Sentarse bajo la sombra de una de las Araucarias, junto a la acogedora fuente
de cuatro caños por los que manaban chorros de agua fresca cuyo tintineo
semejaba el ruido de agradables cascadas,
con un refrescante zumo de limón y un buen libro, se convertía en una de las oportunidades más
apetecibles. Se dirigió a la biblioteca
y, tras echar un vistazo, se decidió por un libro que contenía varios
cuentos de Mark Twain, titulado El
vendedor de ecos; tal vez lo hiciera por la sugerente ilustración de la
portada -El cazador de mariposas de
Carl Spitzweg-, o por lo ligero de su lectura. Pasó por la cocina y sacó de la
nevera una refrescante jarra de limonada que había hecho esa misma mañana,
después de recoger varios limones del frondoso limonero del jardín. Se sirvió
un generoso vaso de la refrigerante bebida y, tras enfundarse su sombrero
Panamá, trenzado, hecho y tejido a mano con paja toquilla, que le habían traído
del Ecuador, se encaminó al jardín dispuesto a pasar un agradable rato de
lectura a la fresquita, y soportar mejor la inaguantable calima.
Atravesó
la zona de las orquídeas, que en ésta época estaban florecidas con varas de
todos los colores y tamaños, deprisa, huyendo del fuerte sol y las altas
temperaturas, pero recreándose en los Cymbidium de hojas largas, sutiles,
perennifolias y de colores inestables: amarillas, verdes, rosas, blancas,
monocromáticas o con colores combinados; pasó junto al nisperero que, en plena floración, estaba invadido por abejas
melifluas que se afanaban en recolectar el néctar de las flores; se apartó con
sumo cuidado para esquivar los limoneros, naranjos y mandarinos repletos de
frutos, y se dirigió a la zona donde habitaban los dragos, las palmeras, los
ficus y las araucarias, salpicadas por frondosas enredaderas como la
buganvilla, de hoja semicaduca y de flores pequeñas, de color blanco-amarillo, rosas,
rojas o naranjas, así como el oloroso jazmín de flores blancas y la wisteria
que, semejando abundantes racimos de uvas, produce tantos ramilletes de flores
lilas que aparenta una frondosa parra.

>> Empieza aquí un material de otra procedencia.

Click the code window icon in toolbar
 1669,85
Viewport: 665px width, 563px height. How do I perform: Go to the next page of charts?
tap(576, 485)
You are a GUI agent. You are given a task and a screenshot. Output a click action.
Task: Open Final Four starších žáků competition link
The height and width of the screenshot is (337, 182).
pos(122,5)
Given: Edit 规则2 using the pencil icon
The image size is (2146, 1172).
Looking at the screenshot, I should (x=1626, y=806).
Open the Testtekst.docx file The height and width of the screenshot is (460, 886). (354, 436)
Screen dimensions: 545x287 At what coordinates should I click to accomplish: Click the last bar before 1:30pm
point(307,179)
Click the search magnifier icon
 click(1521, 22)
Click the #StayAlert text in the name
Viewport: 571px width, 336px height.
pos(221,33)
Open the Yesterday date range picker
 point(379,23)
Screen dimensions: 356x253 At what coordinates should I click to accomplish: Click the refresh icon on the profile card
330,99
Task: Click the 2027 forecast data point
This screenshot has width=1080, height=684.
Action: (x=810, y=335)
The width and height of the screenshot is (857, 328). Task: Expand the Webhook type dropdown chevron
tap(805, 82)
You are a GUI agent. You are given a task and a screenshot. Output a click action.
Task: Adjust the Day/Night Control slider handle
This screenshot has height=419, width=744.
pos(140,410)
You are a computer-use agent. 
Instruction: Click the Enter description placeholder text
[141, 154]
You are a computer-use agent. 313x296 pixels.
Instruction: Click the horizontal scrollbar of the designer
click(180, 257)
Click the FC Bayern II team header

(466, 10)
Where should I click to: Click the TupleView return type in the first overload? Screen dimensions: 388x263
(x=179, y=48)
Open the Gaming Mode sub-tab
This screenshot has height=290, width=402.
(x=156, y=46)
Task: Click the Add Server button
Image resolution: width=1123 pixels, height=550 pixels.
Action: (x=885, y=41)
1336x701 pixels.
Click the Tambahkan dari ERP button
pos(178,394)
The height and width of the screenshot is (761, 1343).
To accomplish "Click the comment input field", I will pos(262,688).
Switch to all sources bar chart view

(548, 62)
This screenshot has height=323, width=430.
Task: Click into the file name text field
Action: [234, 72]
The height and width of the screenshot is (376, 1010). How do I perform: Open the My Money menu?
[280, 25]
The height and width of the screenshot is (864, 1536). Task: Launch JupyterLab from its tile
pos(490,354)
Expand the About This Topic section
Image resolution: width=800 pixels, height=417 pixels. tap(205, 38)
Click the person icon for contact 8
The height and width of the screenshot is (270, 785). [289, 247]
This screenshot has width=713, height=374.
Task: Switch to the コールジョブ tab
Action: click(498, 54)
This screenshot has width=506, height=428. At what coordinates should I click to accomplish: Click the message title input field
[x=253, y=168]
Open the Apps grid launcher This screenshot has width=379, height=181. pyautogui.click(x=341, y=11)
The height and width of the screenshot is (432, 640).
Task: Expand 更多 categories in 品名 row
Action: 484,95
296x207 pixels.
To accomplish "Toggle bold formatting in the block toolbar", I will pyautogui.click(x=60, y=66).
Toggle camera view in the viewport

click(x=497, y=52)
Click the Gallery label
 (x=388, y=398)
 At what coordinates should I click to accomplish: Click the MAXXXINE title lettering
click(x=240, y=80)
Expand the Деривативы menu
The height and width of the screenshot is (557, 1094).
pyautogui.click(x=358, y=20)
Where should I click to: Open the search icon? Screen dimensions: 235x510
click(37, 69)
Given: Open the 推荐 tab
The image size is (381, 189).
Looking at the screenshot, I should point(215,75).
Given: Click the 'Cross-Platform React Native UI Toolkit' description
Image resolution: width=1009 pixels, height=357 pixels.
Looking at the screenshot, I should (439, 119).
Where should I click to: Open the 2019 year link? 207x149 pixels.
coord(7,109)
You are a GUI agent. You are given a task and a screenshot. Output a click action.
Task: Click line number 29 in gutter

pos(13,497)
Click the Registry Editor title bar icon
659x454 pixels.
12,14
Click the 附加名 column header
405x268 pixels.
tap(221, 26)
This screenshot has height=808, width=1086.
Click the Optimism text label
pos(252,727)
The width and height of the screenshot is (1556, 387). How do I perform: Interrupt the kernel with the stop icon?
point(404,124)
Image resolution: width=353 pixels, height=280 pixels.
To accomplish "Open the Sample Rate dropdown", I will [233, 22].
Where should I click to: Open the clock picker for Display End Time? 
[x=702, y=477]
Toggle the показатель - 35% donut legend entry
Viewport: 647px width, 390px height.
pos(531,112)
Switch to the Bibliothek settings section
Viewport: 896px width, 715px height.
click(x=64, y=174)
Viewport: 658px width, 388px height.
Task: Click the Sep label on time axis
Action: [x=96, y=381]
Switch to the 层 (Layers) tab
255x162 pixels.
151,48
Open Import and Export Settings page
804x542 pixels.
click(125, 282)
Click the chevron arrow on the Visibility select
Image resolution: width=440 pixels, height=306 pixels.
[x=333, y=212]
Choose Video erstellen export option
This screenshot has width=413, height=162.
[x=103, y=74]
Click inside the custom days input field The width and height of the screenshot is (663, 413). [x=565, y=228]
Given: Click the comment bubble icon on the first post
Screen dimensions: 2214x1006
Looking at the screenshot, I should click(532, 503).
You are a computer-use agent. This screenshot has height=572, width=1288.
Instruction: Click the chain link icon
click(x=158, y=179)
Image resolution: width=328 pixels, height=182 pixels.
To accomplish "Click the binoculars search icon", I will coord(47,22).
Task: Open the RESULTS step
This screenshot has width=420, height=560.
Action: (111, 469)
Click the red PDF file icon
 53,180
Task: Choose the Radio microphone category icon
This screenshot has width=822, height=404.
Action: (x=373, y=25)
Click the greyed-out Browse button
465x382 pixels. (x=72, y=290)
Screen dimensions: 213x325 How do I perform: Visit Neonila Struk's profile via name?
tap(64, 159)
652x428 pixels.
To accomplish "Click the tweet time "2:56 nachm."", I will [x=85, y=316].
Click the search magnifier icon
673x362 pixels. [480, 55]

En medio de semejante vergel, la fuente
de estilo Isabelina de cuatro caños, con un ciclo interno para aprovechar el
chorro que sale y entra lentamente, consiguiendo de esta manera que el agua que
se encuentra en la parte superior vaya pausadamente cayendo a los niveles
inferiores, pudiéndose escuchar el suave susurro del agua correr. A su lado,
debajo de una gigantesca araucaria y junto a una Euphorbia pulcherrima de doble
flor roja, que hacía años se la habían traído de Los Realejos, un banco de
madera, tratada para resistir la intemperie y cuya estructura y respaldo es de
hierro forjado, se ofrece amablemente para
acogerlo en su regazo.
Se
sienta con el cansancio propio del que ha corrido un maratón y la premura del
que huye del calor; se acomoda el sombrero panamá después de abanicarse varias
veces para coger resuello; bebe un trago de la refrescante limonada y, antes de
depositar el vaso en el banco, lo mira con fruición y se lo vuelve a llevar a
la boca para tomar otro sorbo de la agradable bebida; cruza las piernas, la
izquierda sobre la derecha –en una clara muestra inconsciente de sus ideas
sociales-; abre la obra, El vendedor de
ecos, mientras coloca, pulcramente, el marcador de libros entre las páginas
finales del ejemplar siguiendo el ritual de costumbre, y comienza a leer con la
satisfacción, el regocijo y la placidez del devorador de libros que era.
«
¡Desventurado caminante! Su actitud humilde, su mirada triste, su traje, de
buena tela e impecable corte, pero hecho jirones –último vestigio de un antiguo esplendor-,
conmovieron aquel resorte, solitario y perdido que llevo en los más oculto de
mi corazón, desierto ahora. Vi el maletín que el forastero llevaba bajo el
brazo y me dije:
-¡Contempla,
alma mía! ¡Has caído una vez más en las garras de un viajante de comercio!»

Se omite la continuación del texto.